第四节　细胞传代培养技术

细胞传代培养是指细胞从一个培养瓶以1∶2或1∶2以上的比例转移，接种到另一个培养瓶培养。可根据不同细胞采取不同的方法进行细胞传代（表2-4）。

原代培养后，由于悬浮细胞增殖，细胞数量增加甚至达饱和密度；贴壁细胞相互汇合，使整个瓶底逐渐被细胞覆盖，细胞难以继续生长繁殖，需要进行分瓶培养，这种原代细胞经分散接种的过程称为传代。值得注意的是，每次传代后，细胞在生长和增殖方面都会受到一定的影响。

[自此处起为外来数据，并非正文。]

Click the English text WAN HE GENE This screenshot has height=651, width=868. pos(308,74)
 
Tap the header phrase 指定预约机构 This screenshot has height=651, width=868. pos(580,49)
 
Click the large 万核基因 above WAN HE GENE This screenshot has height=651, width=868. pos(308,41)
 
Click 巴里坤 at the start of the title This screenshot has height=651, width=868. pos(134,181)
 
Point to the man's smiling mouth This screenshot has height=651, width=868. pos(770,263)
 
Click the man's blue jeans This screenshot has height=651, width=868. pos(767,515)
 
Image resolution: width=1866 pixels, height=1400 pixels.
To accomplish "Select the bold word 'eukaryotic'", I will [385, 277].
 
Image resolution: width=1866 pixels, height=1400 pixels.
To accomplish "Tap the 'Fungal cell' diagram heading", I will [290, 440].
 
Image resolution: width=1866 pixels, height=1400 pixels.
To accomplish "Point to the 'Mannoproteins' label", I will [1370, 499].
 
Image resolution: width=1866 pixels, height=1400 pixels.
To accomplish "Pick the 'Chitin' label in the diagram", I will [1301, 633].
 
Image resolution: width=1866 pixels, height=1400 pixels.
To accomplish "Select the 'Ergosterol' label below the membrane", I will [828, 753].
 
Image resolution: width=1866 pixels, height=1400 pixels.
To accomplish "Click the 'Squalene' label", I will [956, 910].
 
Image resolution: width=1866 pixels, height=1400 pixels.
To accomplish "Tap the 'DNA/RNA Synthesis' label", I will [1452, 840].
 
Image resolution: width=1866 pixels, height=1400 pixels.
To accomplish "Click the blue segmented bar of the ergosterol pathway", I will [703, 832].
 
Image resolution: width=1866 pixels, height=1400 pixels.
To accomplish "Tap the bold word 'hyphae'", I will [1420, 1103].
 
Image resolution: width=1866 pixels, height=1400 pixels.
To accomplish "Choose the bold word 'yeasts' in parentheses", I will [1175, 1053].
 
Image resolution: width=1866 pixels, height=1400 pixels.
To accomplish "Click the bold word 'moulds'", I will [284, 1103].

首次传代应注意以下几点：①细胞生长密度不高时，不能急于传代；②原代培养的贴壁细胞需控制消化时间；③动作缓慢轻柔吹打已消化的细胞，减少机械损伤；④首次传代时细胞接种数量要多一些；⑤首次传代培养的pH应偏低些；⑥小牛血清浓度可加大至15%～20%。

一、材料准备及实验步骤

（一）材料准备

1.仪器

CO₂气体、CO₂培养箱、倒置显微镜、超净工作台。

2.材料

细胞培养瓶/皿、一次性试管、一次性移液管、巴氏吸管、废液缸、75%酒精棉球、酒精灯、培养的细胞。

3.试剂

培养基、FBS、0.25%胰蛋白酶、PBS。

（二）实验步骤

消化细胞的基本步骤：弃去细胞培养液后PBS清洗，加入EDTA-胰酶消化后，加入培养基中止消化，收集细胞，分装培养。

1.进入细胞房之前用肥皂洗手，再用75%的酒精擦拭消毒双手；将培养用液37℃下预热。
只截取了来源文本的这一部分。